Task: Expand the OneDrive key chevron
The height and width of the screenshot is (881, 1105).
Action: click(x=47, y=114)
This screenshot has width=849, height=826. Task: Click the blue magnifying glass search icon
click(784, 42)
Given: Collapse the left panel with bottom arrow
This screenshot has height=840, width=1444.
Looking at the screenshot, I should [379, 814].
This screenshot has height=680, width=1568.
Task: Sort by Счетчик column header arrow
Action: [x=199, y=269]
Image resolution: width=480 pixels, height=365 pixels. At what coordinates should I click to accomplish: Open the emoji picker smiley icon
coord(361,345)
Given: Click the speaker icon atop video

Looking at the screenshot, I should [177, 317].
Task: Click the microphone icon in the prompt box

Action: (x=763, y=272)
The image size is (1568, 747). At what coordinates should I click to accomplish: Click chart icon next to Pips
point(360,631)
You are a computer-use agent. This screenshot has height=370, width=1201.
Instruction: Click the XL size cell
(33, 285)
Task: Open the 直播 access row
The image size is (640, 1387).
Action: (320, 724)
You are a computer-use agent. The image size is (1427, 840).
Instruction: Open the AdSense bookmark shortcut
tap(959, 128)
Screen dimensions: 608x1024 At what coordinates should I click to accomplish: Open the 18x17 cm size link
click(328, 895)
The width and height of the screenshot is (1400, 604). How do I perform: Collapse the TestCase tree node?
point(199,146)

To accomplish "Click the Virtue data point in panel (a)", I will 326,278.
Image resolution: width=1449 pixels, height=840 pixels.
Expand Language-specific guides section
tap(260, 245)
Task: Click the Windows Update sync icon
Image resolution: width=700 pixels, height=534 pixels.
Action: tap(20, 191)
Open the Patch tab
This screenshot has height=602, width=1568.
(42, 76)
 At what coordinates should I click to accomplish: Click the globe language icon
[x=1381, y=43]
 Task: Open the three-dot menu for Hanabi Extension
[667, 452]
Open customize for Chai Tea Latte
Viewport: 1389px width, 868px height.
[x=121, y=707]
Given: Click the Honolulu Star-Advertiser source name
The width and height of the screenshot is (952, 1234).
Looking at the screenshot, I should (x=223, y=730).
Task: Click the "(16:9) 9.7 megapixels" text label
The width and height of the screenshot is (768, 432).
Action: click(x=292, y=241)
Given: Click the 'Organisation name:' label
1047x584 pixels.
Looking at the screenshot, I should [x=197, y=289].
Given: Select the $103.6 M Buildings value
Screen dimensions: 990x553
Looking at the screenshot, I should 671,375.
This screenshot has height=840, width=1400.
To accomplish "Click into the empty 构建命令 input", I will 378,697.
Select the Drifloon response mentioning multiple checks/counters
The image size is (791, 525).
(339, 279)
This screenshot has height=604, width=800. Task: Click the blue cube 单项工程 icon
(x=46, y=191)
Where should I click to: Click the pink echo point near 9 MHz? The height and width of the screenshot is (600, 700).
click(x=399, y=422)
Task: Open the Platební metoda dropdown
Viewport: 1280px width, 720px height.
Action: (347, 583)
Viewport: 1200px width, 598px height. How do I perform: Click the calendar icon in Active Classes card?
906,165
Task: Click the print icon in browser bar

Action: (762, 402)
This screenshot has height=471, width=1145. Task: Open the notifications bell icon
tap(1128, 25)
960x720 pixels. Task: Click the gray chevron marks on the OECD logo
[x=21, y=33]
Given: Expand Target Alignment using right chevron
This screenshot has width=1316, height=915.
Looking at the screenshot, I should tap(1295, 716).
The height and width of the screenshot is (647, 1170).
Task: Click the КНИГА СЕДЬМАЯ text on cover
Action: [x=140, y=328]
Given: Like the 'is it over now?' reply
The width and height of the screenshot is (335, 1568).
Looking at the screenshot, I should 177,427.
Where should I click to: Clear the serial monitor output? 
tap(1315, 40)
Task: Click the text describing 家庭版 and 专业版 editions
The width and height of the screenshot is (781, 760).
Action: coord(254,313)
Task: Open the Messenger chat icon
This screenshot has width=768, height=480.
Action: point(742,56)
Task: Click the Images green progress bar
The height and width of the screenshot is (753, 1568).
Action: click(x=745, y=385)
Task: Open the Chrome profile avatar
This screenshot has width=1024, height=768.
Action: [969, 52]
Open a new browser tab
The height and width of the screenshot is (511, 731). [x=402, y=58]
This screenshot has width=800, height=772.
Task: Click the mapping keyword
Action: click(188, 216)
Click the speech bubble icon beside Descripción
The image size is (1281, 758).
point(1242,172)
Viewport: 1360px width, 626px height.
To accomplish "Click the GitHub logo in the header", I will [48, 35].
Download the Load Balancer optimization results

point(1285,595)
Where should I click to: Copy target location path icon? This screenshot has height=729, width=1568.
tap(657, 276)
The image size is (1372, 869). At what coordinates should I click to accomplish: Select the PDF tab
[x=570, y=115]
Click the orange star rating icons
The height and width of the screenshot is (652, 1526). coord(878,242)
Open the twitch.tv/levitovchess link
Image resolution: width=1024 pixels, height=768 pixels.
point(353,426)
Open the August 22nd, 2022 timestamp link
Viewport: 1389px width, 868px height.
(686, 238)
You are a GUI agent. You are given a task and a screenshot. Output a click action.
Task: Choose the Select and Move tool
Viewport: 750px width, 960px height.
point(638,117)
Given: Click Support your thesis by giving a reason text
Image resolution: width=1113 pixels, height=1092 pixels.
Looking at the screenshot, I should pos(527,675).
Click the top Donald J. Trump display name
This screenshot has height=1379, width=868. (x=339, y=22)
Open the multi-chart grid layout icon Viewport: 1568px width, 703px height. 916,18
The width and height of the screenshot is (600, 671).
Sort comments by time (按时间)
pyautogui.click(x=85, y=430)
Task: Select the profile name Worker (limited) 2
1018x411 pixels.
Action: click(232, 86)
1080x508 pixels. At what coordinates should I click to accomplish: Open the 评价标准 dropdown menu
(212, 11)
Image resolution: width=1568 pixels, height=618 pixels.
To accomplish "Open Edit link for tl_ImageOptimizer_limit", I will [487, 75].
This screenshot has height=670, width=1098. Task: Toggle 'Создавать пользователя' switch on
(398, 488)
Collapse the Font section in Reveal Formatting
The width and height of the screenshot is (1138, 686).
————————
- [WRITTEN REQUEST]:
Reproduce these lines verbatim, from the first line to the last.

- [ANSWER FOR THIS EXERCISE]:
Task: Expand the OneDrive key chevron
The height and width of the screenshot is (881, 1105).
Action: click(x=47, y=114)
This screenshot has width=849, height=826. Task: Click the blue magnifying glass search icon
click(784, 42)
Given: Collapse the left panel with bottom arrow
This screenshot has height=840, width=1444.
Looking at the screenshot, I should [379, 814].
This screenshot has height=680, width=1568.
Task: Sort by Счетчик column header arrow
Action: [x=199, y=269]
Image resolution: width=480 pixels, height=365 pixels. At what coordinates should I click to accomplish: Open the emoji picker smiley icon
coord(361,345)
Given: Click the speaker icon atop video

Looking at the screenshot, I should [177, 317].
Task: Click the microphone icon in the prompt box

Action: (x=763, y=272)
The image size is (1568, 747). At what coordinates should I click to accomplish: Click chart icon next to Pips
point(360,631)
You are a computer-use agent. This screenshot has height=370, width=1201.
Instruction: Click the XL size cell
(33, 285)
Task: Open the 直播 access row
The image size is (640, 1387).
Action: (320, 724)
You are a computer-use agent. The image size is (1427, 840).
Instruction: Open the AdSense bookmark shortcut
tap(959, 128)
Screen dimensions: 608x1024 At what coordinates should I click to accomplish: Open the 18x17 cm size link
click(328, 895)
The width and height of the screenshot is (1400, 604). How do I perform: Collapse the TestCase tree node?
point(199,146)

To accomplish "Click the Virtue data point in panel (a)", I will 326,278.
Image resolution: width=1449 pixels, height=840 pixels.
Expand Language-specific guides section
tap(260, 245)
Task: Click the Windows Update sync icon
Image resolution: width=700 pixels, height=534 pixels.
Action: tap(20, 191)
Open the Patch tab
This screenshot has height=602, width=1568.
(42, 76)
 At what coordinates should I click to accomplish: Click the globe language icon
[x=1381, y=43]
 Task: Open the three-dot menu for Hanabi Extension
[667, 452]
Open customize for Chai Tea Latte
Viewport: 1389px width, 868px height.
[x=121, y=707]
Given: Click the Honolulu Star-Advertiser source name
The width and height of the screenshot is (952, 1234).
Looking at the screenshot, I should (x=223, y=730).
Task: Click the "(16:9) 9.7 megapixels" text label
The width and height of the screenshot is (768, 432).
Action: click(x=292, y=241)
Given: Click the 'Organisation name:' label
1047x584 pixels.
Looking at the screenshot, I should [x=197, y=289].
Given: Select the $103.6 M Buildings value
Screen dimensions: 990x553
Looking at the screenshot, I should 671,375.
This screenshot has height=840, width=1400.
To accomplish "Click into the empty 构建命令 input", I will 378,697.
Select the Drifloon response mentioning multiple checks/counters
The image size is (791, 525).
(339, 279)
This screenshot has height=604, width=800. Task: Click the blue cube 单项工程 icon
(x=46, y=191)
Where should I click to: Click the pink echo point near 9 MHz? The height and width of the screenshot is (600, 700).
click(x=399, y=422)
Task: Open the Platební metoda dropdown
Viewport: 1280px width, 720px height.
Action: (347, 583)
Viewport: 1200px width, 598px height. How do I perform: Click the calendar icon in Active Classes card?
906,165
Task: Click the print icon in browser bar

Action: (762, 402)
This screenshot has height=471, width=1145. Task: Open the notifications bell icon
tap(1128, 25)
960x720 pixels. Task: Click the gray chevron marks on the OECD logo
[x=21, y=33]
Given: Expand Target Alignment using right chevron
This screenshot has width=1316, height=915.
Looking at the screenshot, I should tap(1295, 716).
The height and width of the screenshot is (647, 1170).
Task: Click the КНИГА СЕДЬМАЯ text on cover
Action: [x=140, y=328]
Given: Like the 'is it over now?' reply
The width and height of the screenshot is (335, 1568).
Looking at the screenshot, I should 177,427.
Where should I click to: Clear the serial monitor output? 
tap(1315, 40)
Task: Click the text describing 家庭版 and 专业版 editions
The width and height of the screenshot is (781, 760).
Action: coord(254,313)
Task: Open the Messenger chat icon
This screenshot has width=768, height=480.
Action: point(742,56)
Task: Click the Images green progress bar
The height and width of the screenshot is (753, 1568).
Action: click(x=745, y=385)
Task: Open the Chrome profile avatar
This screenshot has width=1024, height=768.
Action: [969, 52]
Open a new browser tab
The height and width of the screenshot is (511, 731). [x=402, y=58]
This screenshot has width=800, height=772.
Task: Click the mapping keyword
Action: click(188, 216)
Click the speech bubble icon beside Descripción
The image size is (1281, 758).
point(1242,172)
Viewport: 1360px width, 626px height.
To accomplish "Click the GitHub logo in the header", I will [48, 35].
Download the Load Balancer optimization results

point(1285,595)
Where should I click to: Copy target location path icon? This screenshot has height=729, width=1568.
tap(657, 276)
The image size is (1372, 869). At what coordinates should I click to accomplish: Select the PDF tab
[x=570, y=115]
Click the orange star rating icons
The height and width of the screenshot is (652, 1526). coord(878,242)
Open the twitch.tv/levitovchess link
Image resolution: width=1024 pixels, height=768 pixels.
point(353,426)
Open the August 22nd, 2022 timestamp link
Viewport: 1389px width, 868px height.
(686, 238)
You are a GUI agent. You are given a task and a screenshot. Output a click action.
Task: Choose the Select and Move tool
Viewport: 750px width, 960px height.
point(638,117)
Given: Click Support your thesis by giving a reason text
Image resolution: width=1113 pixels, height=1092 pixels.
Looking at the screenshot, I should pos(527,675).
Click the top Donald J. Trump display name
This screenshot has height=1379, width=868. (x=339, y=22)
Open the multi-chart grid layout icon Viewport: 1568px width, 703px height. 916,18
The width and height of the screenshot is (600, 671).
Sort comments by time (按时间)
pyautogui.click(x=85, y=430)
Task: Select the profile name Worker (limited) 2
1018x411 pixels.
Action: click(232, 86)
1080x508 pixels. At what coordinates should I click to accomplish: Open the 评价标准 dropdown menu
(212, 11)
Image resolution: width=1568 pixels, height=618 pixels.
To accomplish "Open Edit link for tl_ImageOptimizer_limit", I will [487, 75].
This screenshot has height=670, width=1098. Task: Toggle 'Создавать пользователя' switch on
(398, 488)
Collapse the Font section in Reveal Formatting
The width and height of the screenshot is (1138, 686).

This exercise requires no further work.